肠道微生物群和抗生素发现了缺失的拼图

2024-03-26 09:31:24深情的哈密瓜

肠道细菌如何适应环境的复杂性尚未得到充分探索。来自维尔茨堡亥姆霍兹RNA感染研究所(HIRI)和美国加州大学伯克利分校的研究人员现已成功缩小了这方面的空白。

肠道微生物群和抗生素发现了缺失的拼图

他们发现了一种小核糖核酸(sRNA),它会影响肠道病原体多形拟杆菌对特定抗生素的敏感性。今天发表在《自然微生物学》杂志上的研究结果可以作为解决肠道疾病和对抗抗生素耐药性的新疗法的基础。

肠道是一个由众多微生物组成的复杂生态系统,在人类福祉中发挥着关键作用。饮食变化、药物或胆盐等因素会影响微生物群,从而影响健康。人类常见的肠道细菌是多形拟杆菌。这些肠道微生物在消化过程中分解多糖方面发挥作用,有助于人类健康。

然而,当生态系统不平衡时,例如抗生素治疗后,它们也会促进感染。

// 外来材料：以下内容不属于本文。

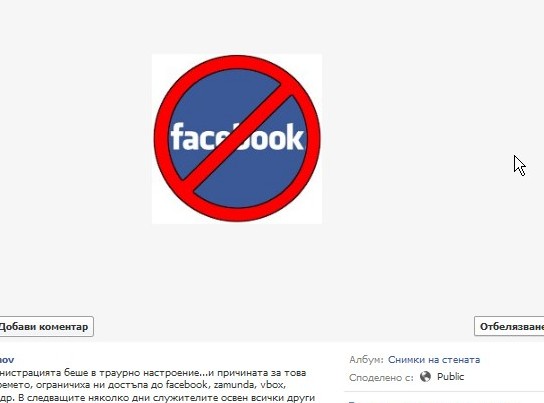544x403 pixels.
Task: Open the post author's profile name link
Action: click(7, 360)
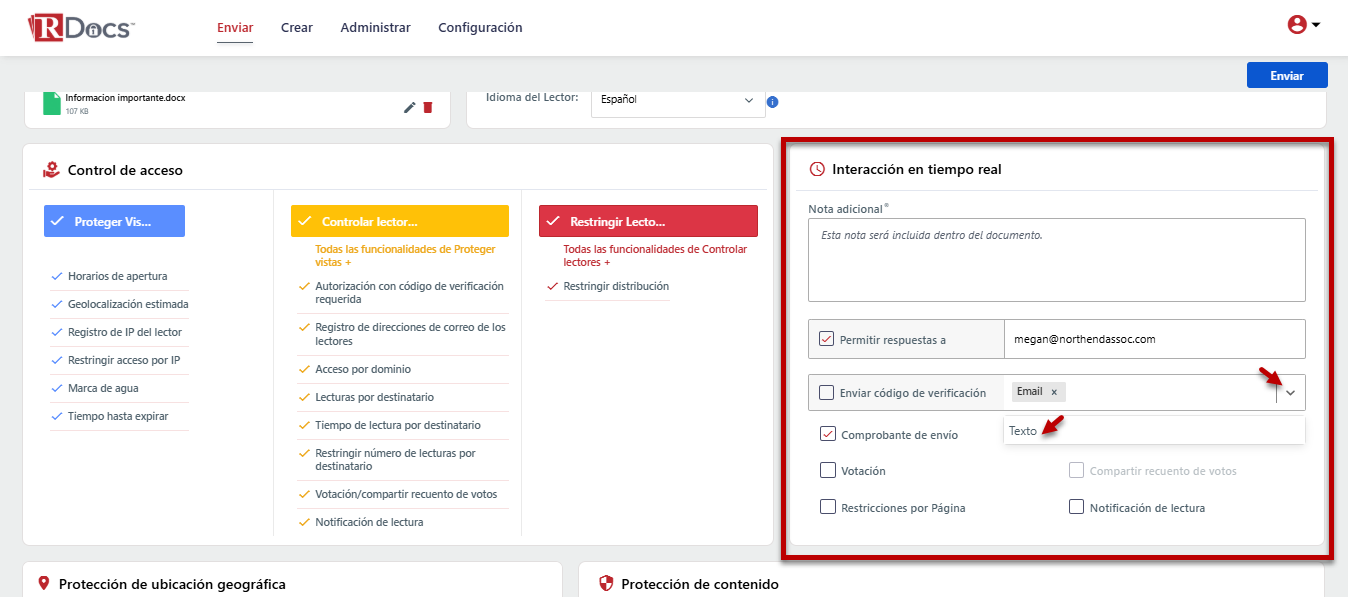Viewport: 1348px width, 597px height.
Task: Click the info icon next to language selector
Action: (x=772, y=102)
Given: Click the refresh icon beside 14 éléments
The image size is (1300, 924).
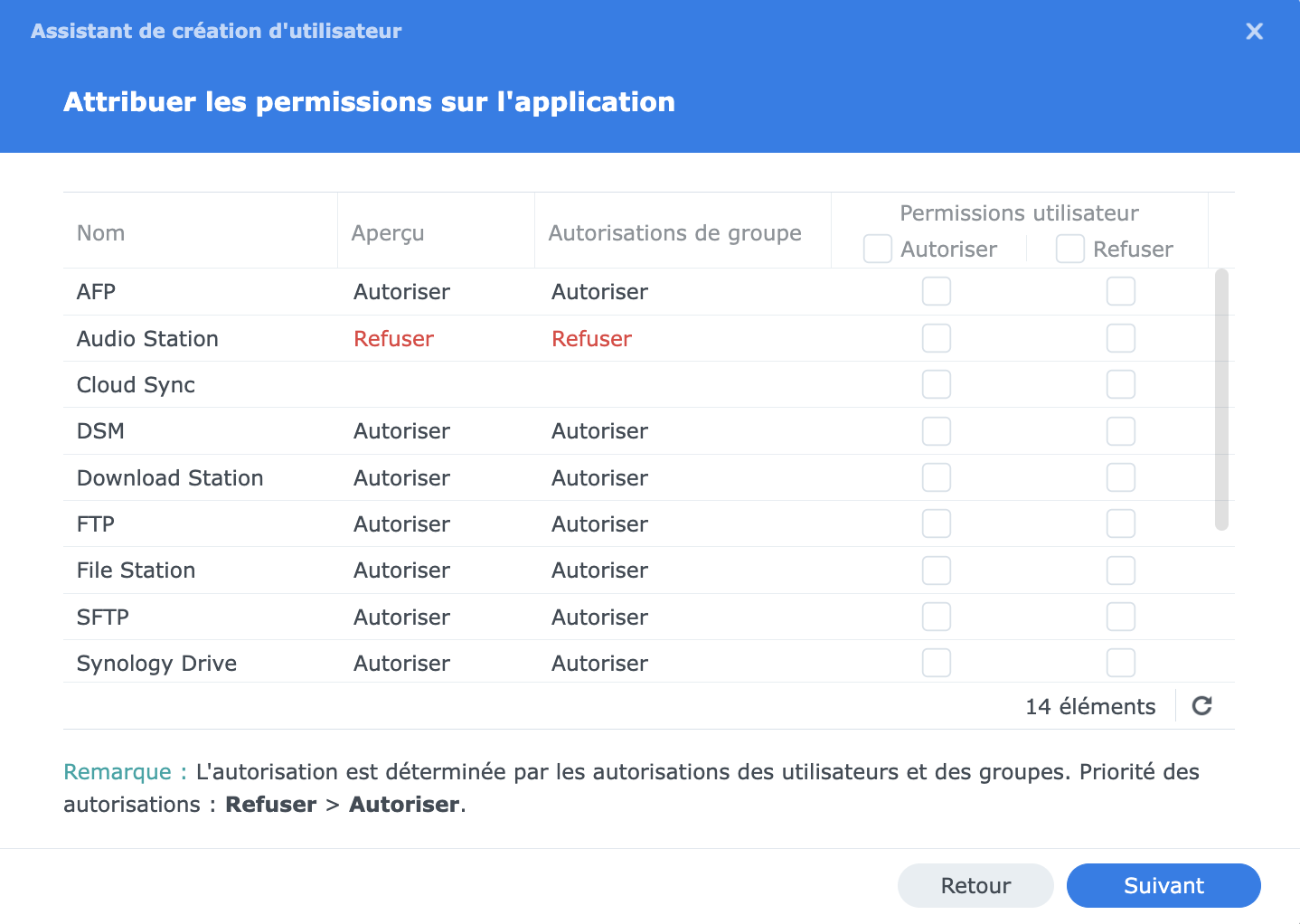Looking at the screenshot, I should coord(1201,706).
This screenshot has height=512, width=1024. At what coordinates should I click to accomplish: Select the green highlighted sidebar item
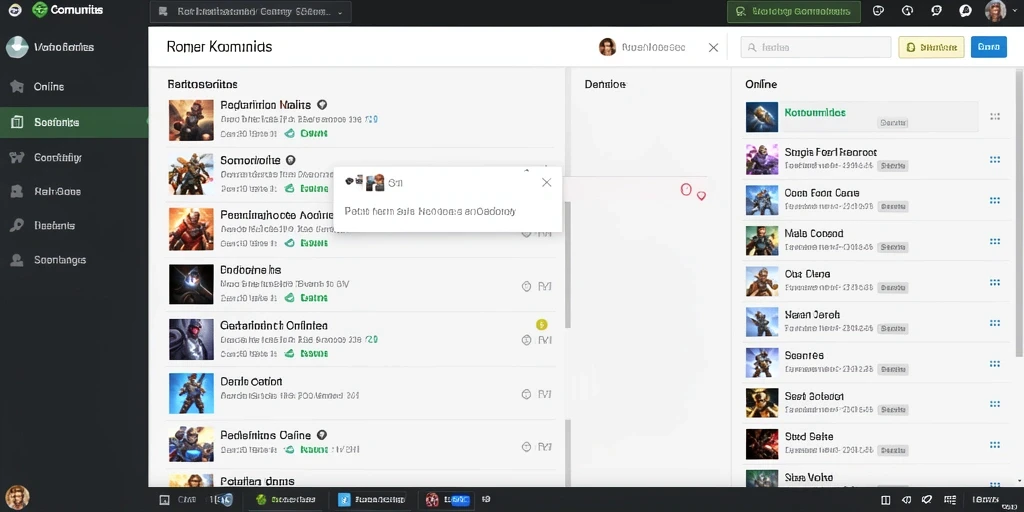[74, 122]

然而,使这些肠道微生物适应环境的分子机制仍然很大程度上未知。

“我和我的团队想了解多形拟杆菌如何适应肠道条件的变化,”AlexanderWestermann总结了这项研究的目标。此次调查的发起者是维尔茨堡亥姆霍兹基于RNA的感染研究所(HIRI)的研究小组组长,该研究所是不伦瑞克亥姆霍兹感染研究中心(HZI)与维尔茨堡朱利叶斯·马克西米利安大学合作的所在地。暨南大学)。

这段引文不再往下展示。